Soulié de Morant had the opportunity to start learning Chinese at the age of eight, being taught the language by a Jesuit priest. Although he had originally intended to become a physician, he had to give up his plans when his father died. At the age of twenty, Soulié de Morant was employed by a bank, which decided to send him to China in 1899. Given Soulié de Morant's command of the Chinese language, he soon joined the French diplomatic corps, for which he would work for most of the following two decades. He served as French consul in Shanghai and Kunming and French Mixed Court in Shanghai.
Scholarly contributions
Soulié de Morant became convinced of the importance of acupuncture when he witnessed the effects of acupuncture treatment during an epidemic of cholera in Beijing. As he served as consul in several Chinese cities, he sought out teachers who could give him instruction in acupuncture. After Soulié de Morant returned to France after several years of consular service, he was persuaded by the prominent advocate of alternative medicine, Paul Ferreyrolles, to put all his efforts into translating Chinese works on acupuncture. Beginning in 1929, he authored a number of articles and works on acupuncture and he became an advocate of acupuncture treatment in the French medical corps. His work l'Acuponcture chinoise, which was based on Chinese texts from the Ming dynasty such as Zhēnjiǔ Dàchéng, is still regarded as a classic work on acupuncture and has been published in several editions and translations. Soulié de Morant also published a number of works on Chinese history, Chinese literature and Chinese art, as well as a number of translations of Chinese literary works.
Works
Éléments de grammaire mongole. E. Leroux 1903
Les Mongols, leur organisation administrative d'après des documents chinois
La Passion de Yang Kwe-Fei. L’Edition d’art, Paris, 1924
La brise au clair de lune. Grasset, Paris, 1925 - Translation of Haoqiu zhuan
Le Problème des bronzes antiques de la Chine
Exterritorialité et intérêts étrangers en Chine. Paris: Paul Geuthner, 1925.

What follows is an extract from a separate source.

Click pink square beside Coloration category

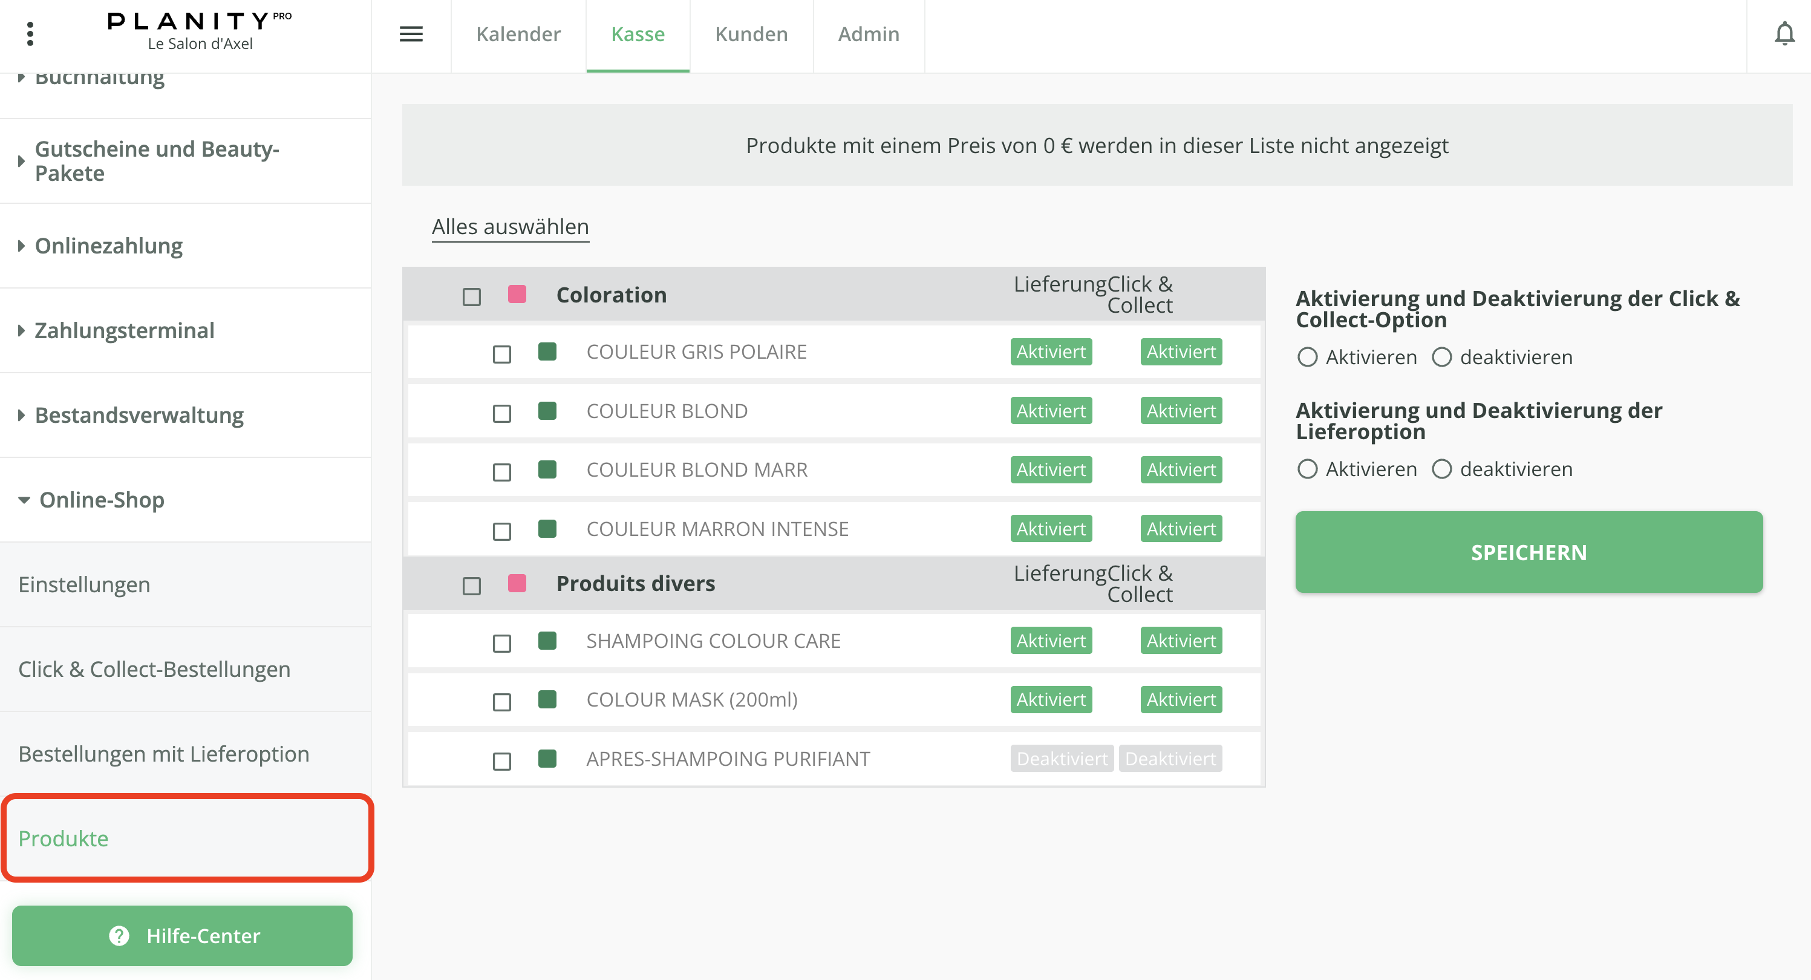(x=517, y=295)
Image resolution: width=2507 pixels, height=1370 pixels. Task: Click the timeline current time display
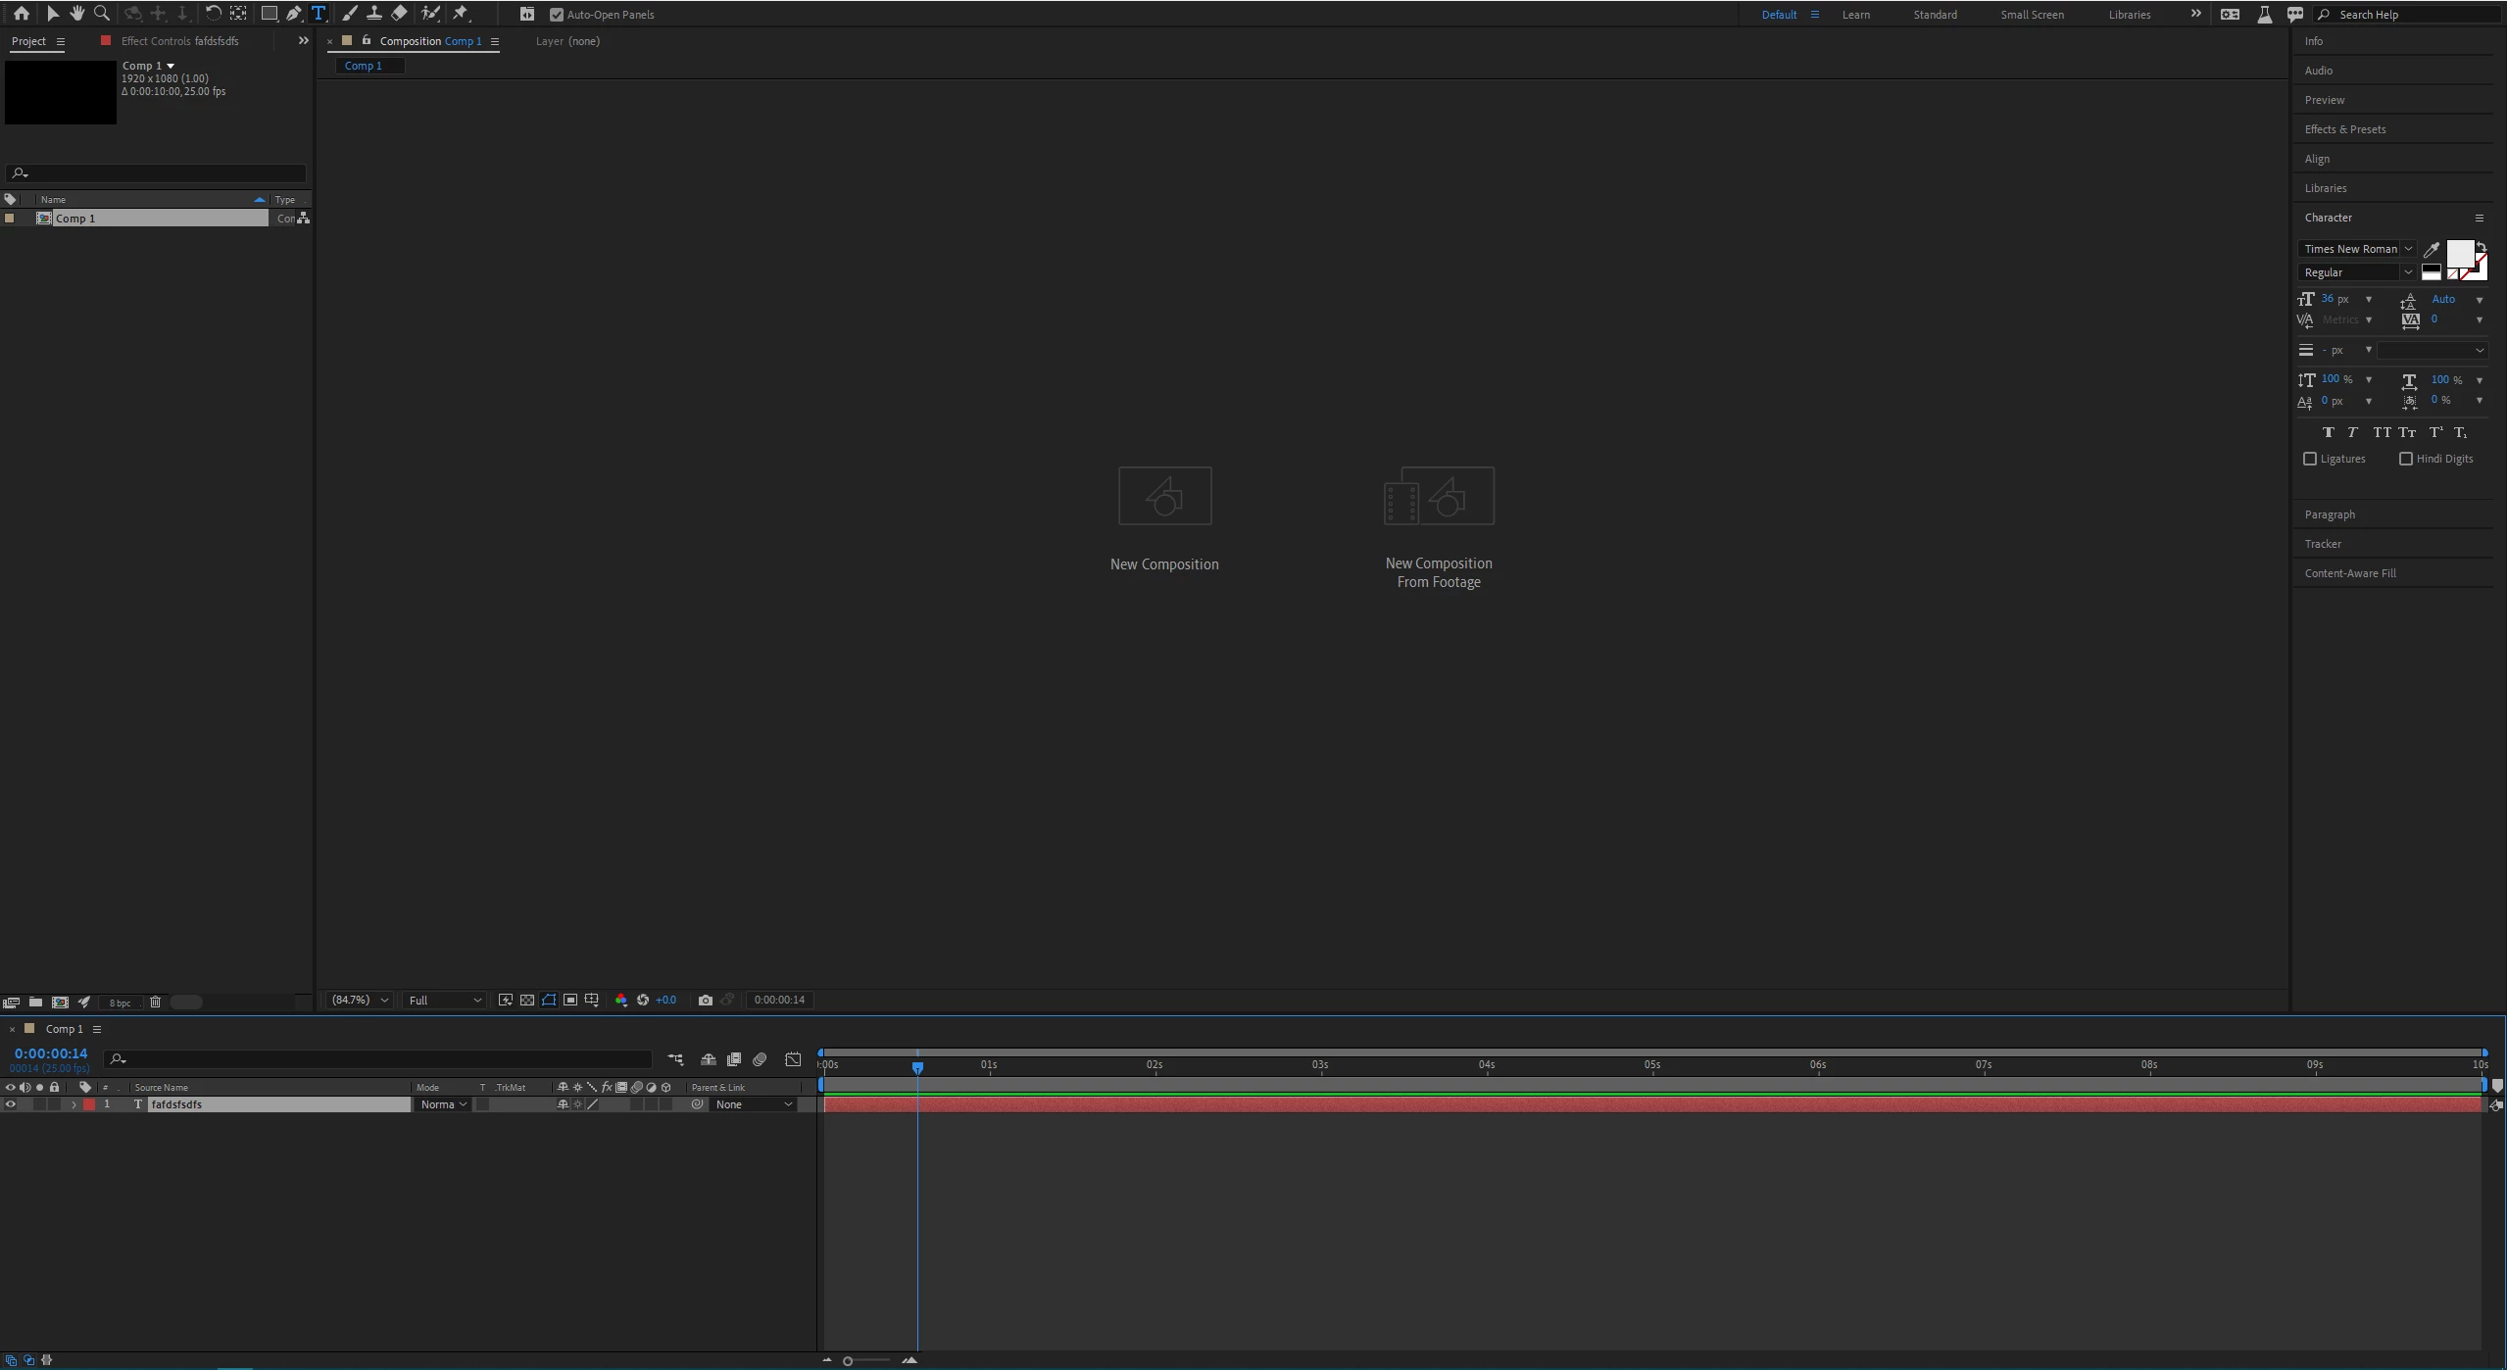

Théâtre et musique modernes en Chine, avec une étude technique de la musique chinoise et transcriptions pour piano, par André Gaillard
L'Amoureuse Oriole, jeune fille, roman d'amour chinois du XIIIe siècle. Avec dix illustrations chinoises. E. Flammarion 1928
Histoire de l'art chinois. Payot 1928
L'Épopée des jésuites français en Chine . Grasset 1928
Histoire de la Chine de l’antiquité jusqu’en 1929. Paris: Payot, 1929.
Les Preceptes de Confucius, 1929
Divorce anglais. E. Flammarion 1930
Anthologie de l'amour chinois. Mercure de France 1932
Sciences occultes en Chine: la main. Nilson 1932
Précis de la vraie acuponcture chinoise. Mercure de France 1934
L'acuponcture chinoise. 2 vols. Paris: Mercure de France, 1939-1941. Published in English as Chinese acupuncture, edited by Paul Zmiewski. Brookline, MA: Paradigm Publications, 1994.